2. “Kiss It Better” (ANTI, 2016)
“Man f**k your pride!” Rihanna yelps on “Kiss it Better,” forcing you to take down all emotional guards. The woozy ‘80s power ballad explores destructive love that is nearly slipping through her fingers — and she won’t let go even if it feels like crack. She pleads for reconciliation in hopes that sex will be the broken relationship’s cure. It’s a stunning Prince tribute (that dreamy electric guitar) with a splash of TLC’s 1994 “Red Light Special” (the sensuous vocals), but the intimacy is all Rihanna.
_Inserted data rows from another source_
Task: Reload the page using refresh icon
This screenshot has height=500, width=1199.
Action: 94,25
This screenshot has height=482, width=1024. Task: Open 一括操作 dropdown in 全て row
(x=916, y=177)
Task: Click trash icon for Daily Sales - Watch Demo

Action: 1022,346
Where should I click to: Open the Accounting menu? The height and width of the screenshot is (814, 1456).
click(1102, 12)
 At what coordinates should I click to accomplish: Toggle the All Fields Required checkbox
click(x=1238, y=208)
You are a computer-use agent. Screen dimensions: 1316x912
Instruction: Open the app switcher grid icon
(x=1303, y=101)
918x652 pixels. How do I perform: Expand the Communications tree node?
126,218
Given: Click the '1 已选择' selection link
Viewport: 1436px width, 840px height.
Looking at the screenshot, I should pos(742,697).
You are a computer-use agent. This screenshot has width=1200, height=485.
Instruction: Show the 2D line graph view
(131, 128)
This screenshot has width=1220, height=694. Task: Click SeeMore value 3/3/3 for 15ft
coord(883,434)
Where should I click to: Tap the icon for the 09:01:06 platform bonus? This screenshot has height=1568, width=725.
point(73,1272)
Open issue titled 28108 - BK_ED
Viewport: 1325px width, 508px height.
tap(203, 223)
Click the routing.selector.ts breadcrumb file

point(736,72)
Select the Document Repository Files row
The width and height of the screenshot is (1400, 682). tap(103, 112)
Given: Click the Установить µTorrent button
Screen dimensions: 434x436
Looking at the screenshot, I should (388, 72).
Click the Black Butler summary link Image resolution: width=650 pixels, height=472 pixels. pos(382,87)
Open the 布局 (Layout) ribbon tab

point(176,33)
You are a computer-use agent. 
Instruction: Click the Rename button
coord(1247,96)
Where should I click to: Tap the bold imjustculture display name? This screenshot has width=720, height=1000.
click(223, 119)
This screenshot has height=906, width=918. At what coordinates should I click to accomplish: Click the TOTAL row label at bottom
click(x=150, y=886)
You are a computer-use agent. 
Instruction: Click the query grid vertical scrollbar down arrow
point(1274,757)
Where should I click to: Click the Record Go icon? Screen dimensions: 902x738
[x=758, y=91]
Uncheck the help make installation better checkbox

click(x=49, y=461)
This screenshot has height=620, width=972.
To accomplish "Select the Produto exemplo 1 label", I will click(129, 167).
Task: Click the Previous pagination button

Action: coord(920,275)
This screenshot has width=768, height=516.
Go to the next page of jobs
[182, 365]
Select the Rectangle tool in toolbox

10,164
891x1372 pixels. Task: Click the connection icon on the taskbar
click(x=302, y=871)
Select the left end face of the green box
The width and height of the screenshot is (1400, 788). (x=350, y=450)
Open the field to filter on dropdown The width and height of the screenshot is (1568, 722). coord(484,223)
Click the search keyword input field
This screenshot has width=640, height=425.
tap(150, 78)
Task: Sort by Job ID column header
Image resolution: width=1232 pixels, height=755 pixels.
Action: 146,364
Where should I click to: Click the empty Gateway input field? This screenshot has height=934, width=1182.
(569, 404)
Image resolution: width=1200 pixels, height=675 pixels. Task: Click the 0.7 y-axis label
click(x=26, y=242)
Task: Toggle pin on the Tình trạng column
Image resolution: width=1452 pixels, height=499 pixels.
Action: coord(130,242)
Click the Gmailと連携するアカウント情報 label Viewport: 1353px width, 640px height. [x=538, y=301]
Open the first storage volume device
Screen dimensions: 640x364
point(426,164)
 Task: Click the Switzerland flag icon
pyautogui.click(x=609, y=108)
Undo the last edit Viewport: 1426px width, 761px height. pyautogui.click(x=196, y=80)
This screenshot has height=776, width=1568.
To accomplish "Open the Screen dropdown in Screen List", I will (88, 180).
In an ironic twist, Rihanna’s the singer’s wish for sunshine on “Kiss It Better” was answered: the ANTI single was later given new life after producer/DJ Amorphous paired it with Luther Vandross’ “Never Too Much” in a jovial mash-up, which was then sampled on Fat Joe’s 2021 single “Sunshine (The Light).”
1. “What’s My Name?” featuring Drake (Loud, 2010)
The beauty of Rihanna’s music is that it taps into the better memories of nostalgic love, recalling when you gazed upon your first middle school crush in the hallway, stumbled in too-high heels at your senior prom or awkwardly having your first kiss after gym practice. “What’s My Name” is the embodiment of that blissful naiveté. Despite being released at the start of winter, the tune is best paired with short-shorts and rum punch, with the wind running through your hair as the sun kisses your tanned skin. In their first of many collaborations, Rihanna provides the flirty come-ons that have Drake whipped to the point where he’s spitting goofy lyrics (“The square root of 69 is eight something, right?”). “What’s My Name” has everything we’ve come to love about Rihanna: her admirable charm, her “are they/aren’t they” guest features teasing her love life, the masterful dancehall-meets-pop fusion, the ease of scoring No. 1 hits with a toss of her hair (then colored a fire-engine red), the “Oh na-na!” catchiness, and her all-around infectious sincerity. And she still has us saying her name over a decade later.